### [What is needed]
Put the lines of the records below, from the line with "is (1280, 768)." up to and including the line with "browser-tab: Марс - Эко... is", into a Markdown table with the columns Entry and Content, giving each row a number and skipping blank lines.
============
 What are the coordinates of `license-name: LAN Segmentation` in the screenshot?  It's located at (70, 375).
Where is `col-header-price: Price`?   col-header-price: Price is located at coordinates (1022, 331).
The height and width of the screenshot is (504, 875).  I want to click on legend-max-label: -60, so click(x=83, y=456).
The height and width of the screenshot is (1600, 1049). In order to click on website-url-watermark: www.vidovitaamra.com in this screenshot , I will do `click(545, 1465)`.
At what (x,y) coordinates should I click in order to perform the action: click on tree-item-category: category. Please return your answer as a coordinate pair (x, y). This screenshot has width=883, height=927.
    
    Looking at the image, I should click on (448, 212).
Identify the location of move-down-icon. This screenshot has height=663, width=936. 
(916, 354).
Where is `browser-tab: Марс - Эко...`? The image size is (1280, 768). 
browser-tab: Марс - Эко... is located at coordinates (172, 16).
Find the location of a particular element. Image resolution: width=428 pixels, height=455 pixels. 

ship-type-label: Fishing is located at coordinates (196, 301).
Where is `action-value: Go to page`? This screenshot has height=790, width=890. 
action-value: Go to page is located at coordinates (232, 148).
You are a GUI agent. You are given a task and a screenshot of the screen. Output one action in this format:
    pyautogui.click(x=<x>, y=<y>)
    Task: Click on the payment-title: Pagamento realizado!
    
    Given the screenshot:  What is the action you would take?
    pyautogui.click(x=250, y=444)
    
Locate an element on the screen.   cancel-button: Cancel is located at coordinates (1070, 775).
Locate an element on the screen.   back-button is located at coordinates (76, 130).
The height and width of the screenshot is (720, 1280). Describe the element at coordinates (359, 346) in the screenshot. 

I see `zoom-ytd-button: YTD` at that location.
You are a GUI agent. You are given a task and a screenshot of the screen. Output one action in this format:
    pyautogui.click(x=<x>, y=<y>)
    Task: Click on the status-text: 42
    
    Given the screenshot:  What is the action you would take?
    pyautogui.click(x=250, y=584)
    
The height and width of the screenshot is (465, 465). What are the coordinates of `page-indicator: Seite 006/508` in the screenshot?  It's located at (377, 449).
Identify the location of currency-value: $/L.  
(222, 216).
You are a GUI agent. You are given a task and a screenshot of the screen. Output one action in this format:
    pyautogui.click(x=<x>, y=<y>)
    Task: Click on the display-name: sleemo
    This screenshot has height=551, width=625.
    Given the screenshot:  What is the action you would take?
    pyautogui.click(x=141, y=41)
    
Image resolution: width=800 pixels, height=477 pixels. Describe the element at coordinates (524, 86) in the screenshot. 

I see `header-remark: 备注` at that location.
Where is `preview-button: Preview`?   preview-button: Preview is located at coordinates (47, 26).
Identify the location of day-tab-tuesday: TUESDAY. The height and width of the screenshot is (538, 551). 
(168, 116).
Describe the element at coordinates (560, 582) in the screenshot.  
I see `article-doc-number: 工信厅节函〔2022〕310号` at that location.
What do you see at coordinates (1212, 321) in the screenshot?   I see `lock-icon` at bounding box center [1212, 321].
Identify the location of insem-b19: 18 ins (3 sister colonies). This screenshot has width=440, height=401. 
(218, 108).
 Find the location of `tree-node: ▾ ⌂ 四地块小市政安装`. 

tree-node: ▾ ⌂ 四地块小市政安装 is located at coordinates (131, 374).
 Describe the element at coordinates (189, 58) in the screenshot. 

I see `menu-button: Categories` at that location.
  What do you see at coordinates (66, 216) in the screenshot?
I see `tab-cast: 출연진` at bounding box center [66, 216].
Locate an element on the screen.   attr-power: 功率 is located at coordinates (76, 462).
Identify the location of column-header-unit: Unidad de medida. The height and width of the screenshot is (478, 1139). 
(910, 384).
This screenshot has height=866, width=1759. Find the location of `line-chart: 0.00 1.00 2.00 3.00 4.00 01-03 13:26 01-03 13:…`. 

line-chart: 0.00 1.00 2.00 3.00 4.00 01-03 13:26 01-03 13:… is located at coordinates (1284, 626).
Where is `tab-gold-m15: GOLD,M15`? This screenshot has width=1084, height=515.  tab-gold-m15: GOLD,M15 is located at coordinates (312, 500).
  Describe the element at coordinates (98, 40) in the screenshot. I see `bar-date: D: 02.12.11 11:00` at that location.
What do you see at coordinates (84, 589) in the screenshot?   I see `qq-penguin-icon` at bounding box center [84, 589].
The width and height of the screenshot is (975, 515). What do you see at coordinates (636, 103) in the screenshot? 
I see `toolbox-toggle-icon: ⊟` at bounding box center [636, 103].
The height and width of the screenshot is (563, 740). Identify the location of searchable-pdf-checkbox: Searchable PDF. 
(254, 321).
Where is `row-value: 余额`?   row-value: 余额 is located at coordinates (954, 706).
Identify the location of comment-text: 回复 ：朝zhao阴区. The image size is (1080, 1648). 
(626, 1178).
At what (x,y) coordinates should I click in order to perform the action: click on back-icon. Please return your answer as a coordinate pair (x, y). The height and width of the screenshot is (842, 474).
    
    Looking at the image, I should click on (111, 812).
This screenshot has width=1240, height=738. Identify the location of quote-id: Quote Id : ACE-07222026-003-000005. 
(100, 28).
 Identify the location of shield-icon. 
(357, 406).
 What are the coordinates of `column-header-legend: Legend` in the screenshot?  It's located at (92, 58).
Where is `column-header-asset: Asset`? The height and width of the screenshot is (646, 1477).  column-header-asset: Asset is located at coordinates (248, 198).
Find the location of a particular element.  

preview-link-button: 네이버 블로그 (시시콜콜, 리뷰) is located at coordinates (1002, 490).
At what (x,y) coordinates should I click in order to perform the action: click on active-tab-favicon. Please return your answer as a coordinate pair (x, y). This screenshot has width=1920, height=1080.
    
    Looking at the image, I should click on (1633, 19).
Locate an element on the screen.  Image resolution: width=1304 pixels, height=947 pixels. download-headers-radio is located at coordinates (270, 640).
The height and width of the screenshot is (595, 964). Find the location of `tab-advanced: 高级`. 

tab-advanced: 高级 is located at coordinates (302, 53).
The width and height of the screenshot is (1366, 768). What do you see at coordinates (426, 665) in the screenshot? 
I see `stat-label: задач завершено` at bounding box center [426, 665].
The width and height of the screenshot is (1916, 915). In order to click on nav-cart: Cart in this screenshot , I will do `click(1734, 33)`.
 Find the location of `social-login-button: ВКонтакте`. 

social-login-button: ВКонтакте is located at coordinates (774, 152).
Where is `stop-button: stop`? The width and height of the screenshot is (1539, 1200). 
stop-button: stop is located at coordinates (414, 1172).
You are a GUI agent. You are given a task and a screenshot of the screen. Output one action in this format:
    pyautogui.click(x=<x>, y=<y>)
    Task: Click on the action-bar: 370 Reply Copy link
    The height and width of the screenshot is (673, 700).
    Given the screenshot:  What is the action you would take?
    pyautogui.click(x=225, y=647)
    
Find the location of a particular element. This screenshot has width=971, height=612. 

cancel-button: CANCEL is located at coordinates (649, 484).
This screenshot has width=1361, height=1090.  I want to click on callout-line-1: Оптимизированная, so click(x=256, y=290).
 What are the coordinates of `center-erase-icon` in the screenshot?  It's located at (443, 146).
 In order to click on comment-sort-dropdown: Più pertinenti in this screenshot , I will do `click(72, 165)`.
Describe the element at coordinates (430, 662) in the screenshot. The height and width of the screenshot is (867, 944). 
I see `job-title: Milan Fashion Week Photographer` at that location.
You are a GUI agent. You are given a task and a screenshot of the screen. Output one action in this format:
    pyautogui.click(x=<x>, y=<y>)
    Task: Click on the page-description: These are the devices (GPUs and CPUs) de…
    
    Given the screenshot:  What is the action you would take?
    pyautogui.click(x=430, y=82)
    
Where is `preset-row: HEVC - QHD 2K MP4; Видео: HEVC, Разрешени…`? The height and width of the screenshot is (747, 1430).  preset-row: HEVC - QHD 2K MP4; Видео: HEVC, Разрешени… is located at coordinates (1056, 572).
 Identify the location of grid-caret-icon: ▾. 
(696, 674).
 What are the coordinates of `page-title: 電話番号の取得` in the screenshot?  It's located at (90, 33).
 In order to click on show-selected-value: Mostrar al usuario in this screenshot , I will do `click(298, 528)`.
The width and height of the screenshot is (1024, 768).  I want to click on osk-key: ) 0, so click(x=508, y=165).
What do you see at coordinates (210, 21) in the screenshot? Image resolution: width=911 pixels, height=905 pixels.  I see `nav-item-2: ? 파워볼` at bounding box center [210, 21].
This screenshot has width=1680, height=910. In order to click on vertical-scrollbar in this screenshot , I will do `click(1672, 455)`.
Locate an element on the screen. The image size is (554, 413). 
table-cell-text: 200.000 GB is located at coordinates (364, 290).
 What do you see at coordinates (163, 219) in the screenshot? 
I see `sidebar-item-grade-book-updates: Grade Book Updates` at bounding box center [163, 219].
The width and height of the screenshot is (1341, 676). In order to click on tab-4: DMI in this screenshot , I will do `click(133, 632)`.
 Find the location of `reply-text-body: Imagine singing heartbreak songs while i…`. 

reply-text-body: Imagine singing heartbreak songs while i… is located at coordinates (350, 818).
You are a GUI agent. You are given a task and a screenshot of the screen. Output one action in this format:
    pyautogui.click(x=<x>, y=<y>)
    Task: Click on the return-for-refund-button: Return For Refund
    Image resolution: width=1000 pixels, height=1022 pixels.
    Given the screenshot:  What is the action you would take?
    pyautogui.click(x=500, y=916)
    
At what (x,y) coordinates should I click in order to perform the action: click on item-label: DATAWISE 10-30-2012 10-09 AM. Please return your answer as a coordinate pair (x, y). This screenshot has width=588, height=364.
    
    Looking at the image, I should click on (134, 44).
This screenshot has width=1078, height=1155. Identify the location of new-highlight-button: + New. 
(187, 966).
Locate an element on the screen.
============
### [Expected answer]
| Entry | Content |
|---|---|
| 1 | Where is `browser-tab: Марс - Эко...`? The image size is (1280, 768).  |
| 2 | browser-tab: Марс - Эко... is located at coordinates (172, 16). |